A sample of 268 was determined to find a LRC benefit of 15%, given a historic LRC of 65% (two-sided α=0.05, β=0.80). After including 221 eligible patients with LAHNSCC from 9 institutes since 2012, the trial closed in 2019 due to slow accrual. Patients were randomized (1:1) to receive either conventional radiotherapy with a homogeneous dose of 70Gy (cRT, n=112) or adaptive and FDG-PET guided dose redistributed radiotherapy (rRT, n=109). In rRT, dose was redistributed by escalating dose (min 70Gy, max 84Gy, mean 77Gy) in the PTVFDG (>50%SUVmax), and decreasing (min 64Gy) dose at PTVp borders. Both schedules were delivered in 35 fractions by simultaneous integrated boost and combined with concurrent three cycle high dose cisplatinum (100mg/m2). Anatomical adaptation was scheduled after the 10th fraction for patients treated by rRT.

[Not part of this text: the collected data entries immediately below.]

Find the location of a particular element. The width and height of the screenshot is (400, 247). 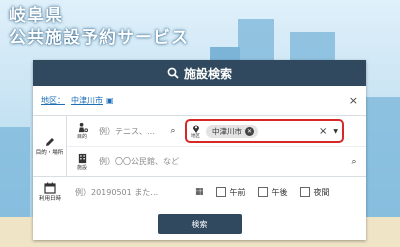

date-picker-icon: ▦ is located at coordinates (200, 192).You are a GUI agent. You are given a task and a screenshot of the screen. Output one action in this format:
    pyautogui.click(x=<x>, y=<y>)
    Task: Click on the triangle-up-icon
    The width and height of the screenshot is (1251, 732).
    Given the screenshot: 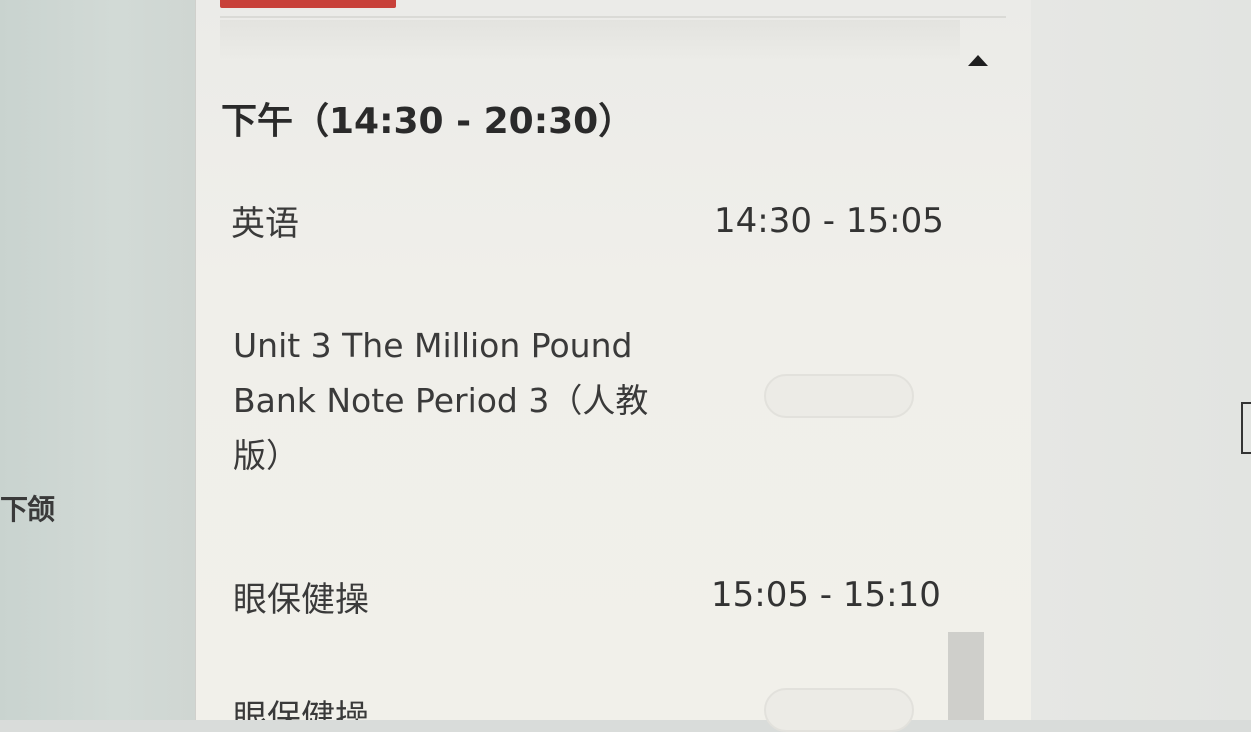 What is the action you would take?
    pyautogui.click(x=978, y=60)
    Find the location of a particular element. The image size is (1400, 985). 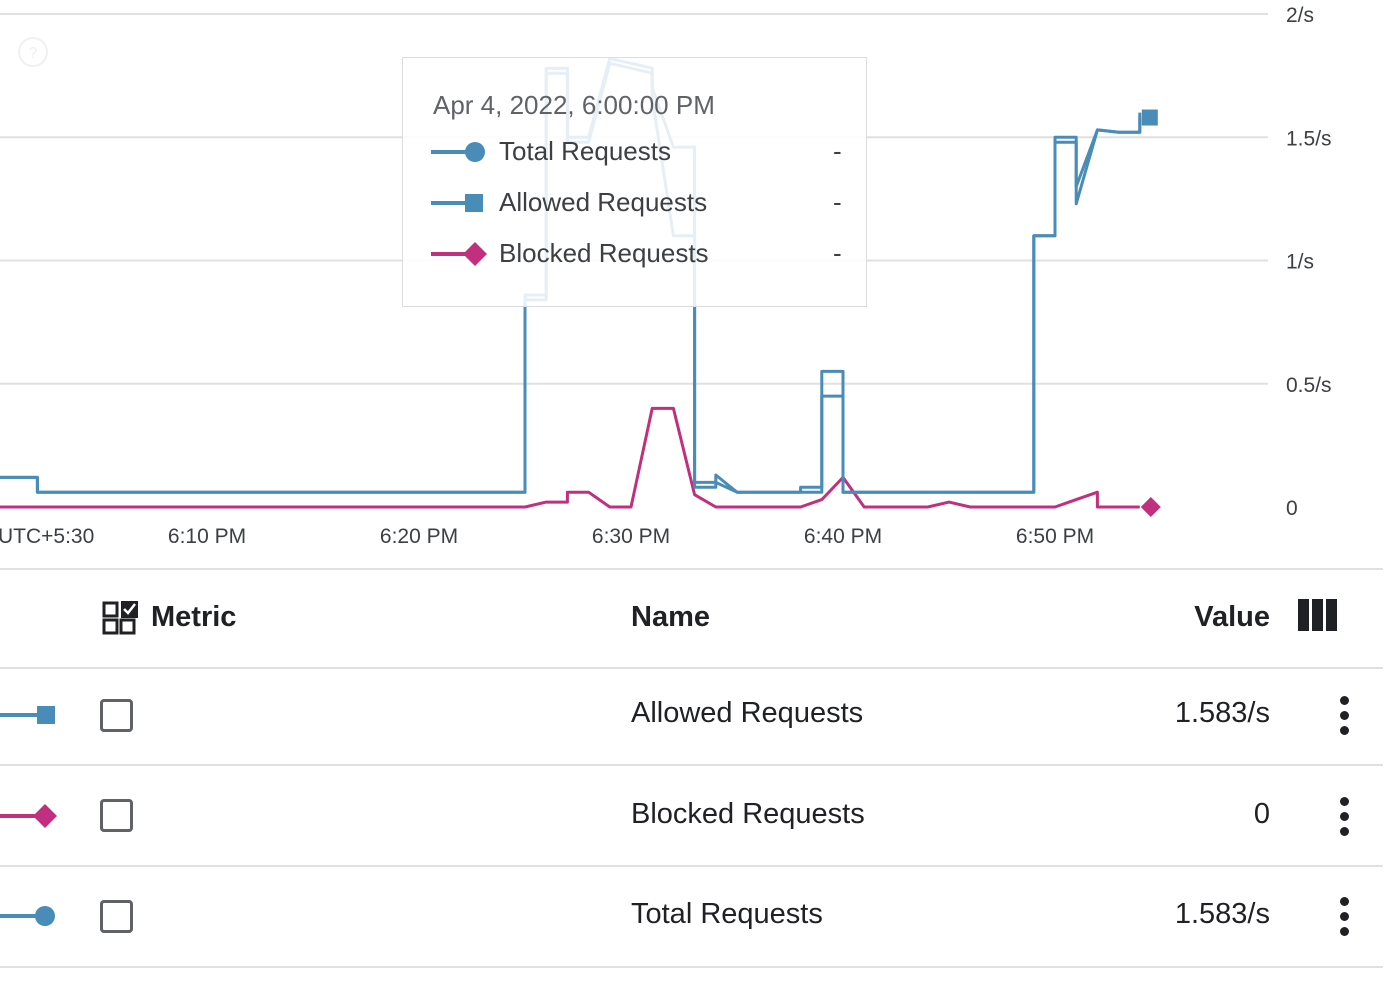

y-tick-label: 0.5/s is located at coordinates (1309, 386).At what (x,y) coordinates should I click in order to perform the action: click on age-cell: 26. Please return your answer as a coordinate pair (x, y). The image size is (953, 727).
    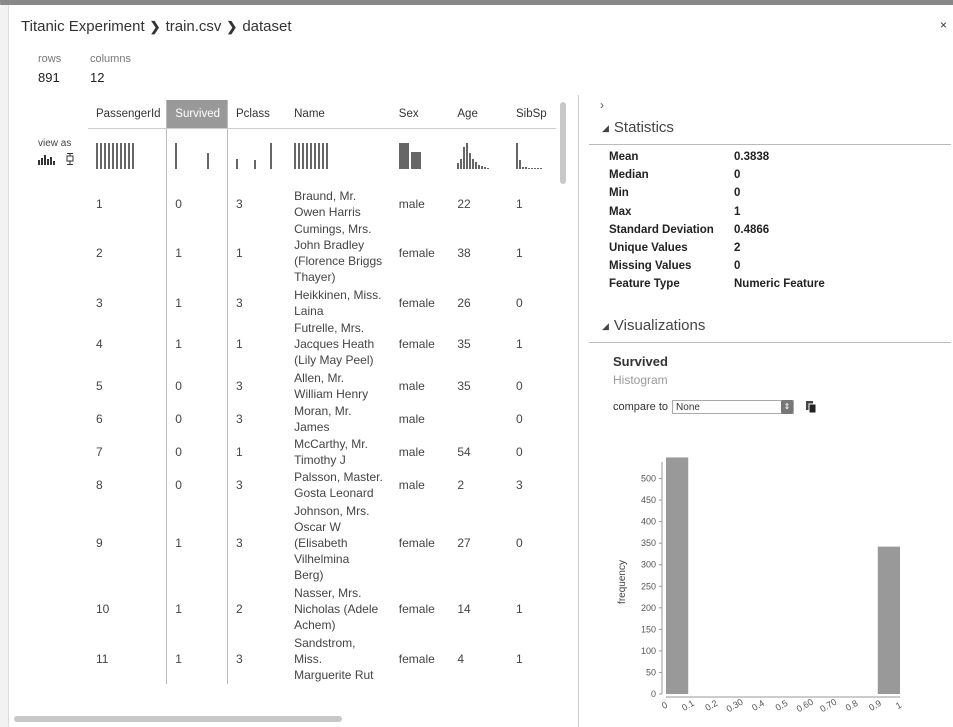
    Looking at the image, I should click on (478, 302). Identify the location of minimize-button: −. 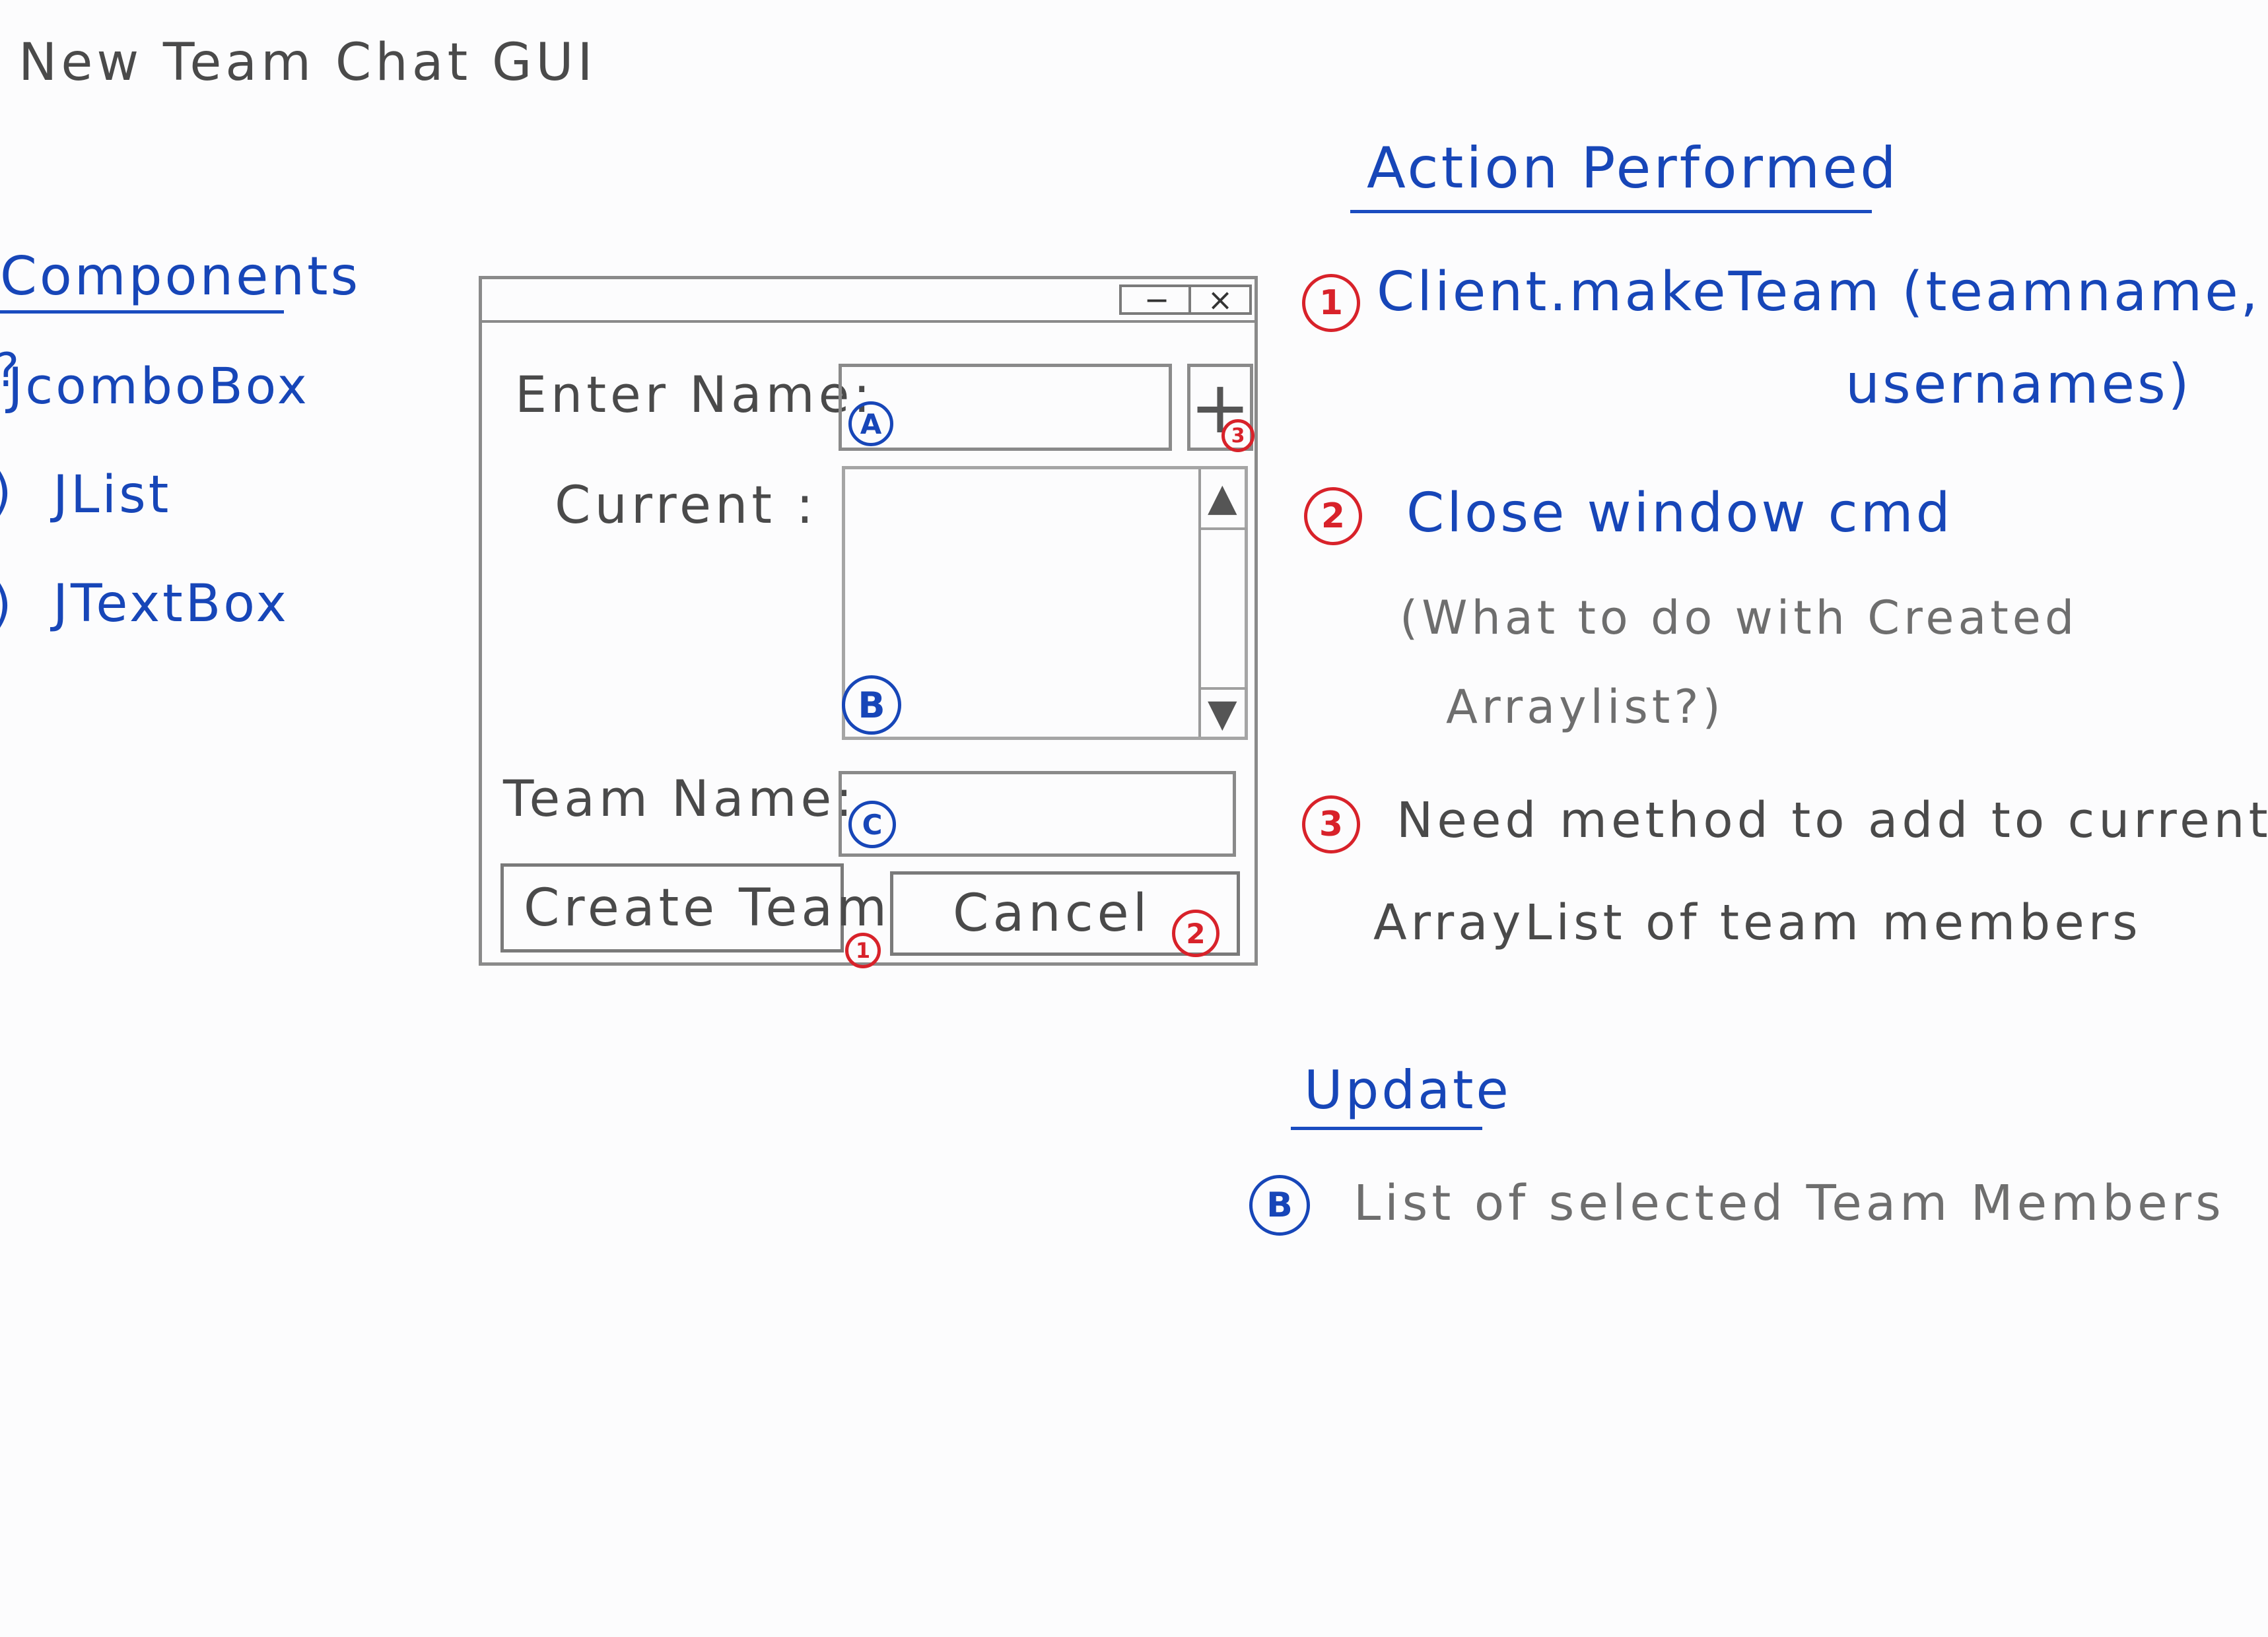
(1156, 300).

LRC, progression-free (PFS) and overall survival (OS) analyses were performed by the intention-to-treat principle using the Kaplan Meier (KM) method. Unadjusted hazard ratios were obtained using univariable Cox proportional hazards regression (CPH). Toxicities were scored using the CTCAE (v4.0). 2-year toxicity prevalence was evaluated by Fisher’s exact test for patients with complete and locoregional failure-free 2-year follow up. KM and CPH methods were used for 2-year late toxicity incidence analysis. The software R (version 4.1.1.) was used for analysis.

Median follow up time was 4 years (IQR 2.4–5.1). 2 patients in both arms prematurely ended radiotherapy. 2-year LRC was not significantly different between trial arms, with control rates of 76.8% and 82.7% (log-rank p=0.426) for the cRT and rRT arm, respectively (fig. 1A). Neither was a significant difference found for 5-year PFS (p=0.626, fig. 1B) or OS (p=0.964, fig. 1C). 2-year toxicity prevalence was evaluable for 78 cRT and 79 rRT patients. Grade ≥2 or grade ≥3 toxicity prevalence (p≥0.120, table 1) or incidence (p=0.898)

Focal dose escalation was successfully delivered without significantly increasing toxicity rates using adaptive and redistribution strategies. However, FDG-PET guided dose redistribution did not significantly improve LRC, PFS and OS in LAHNSCC.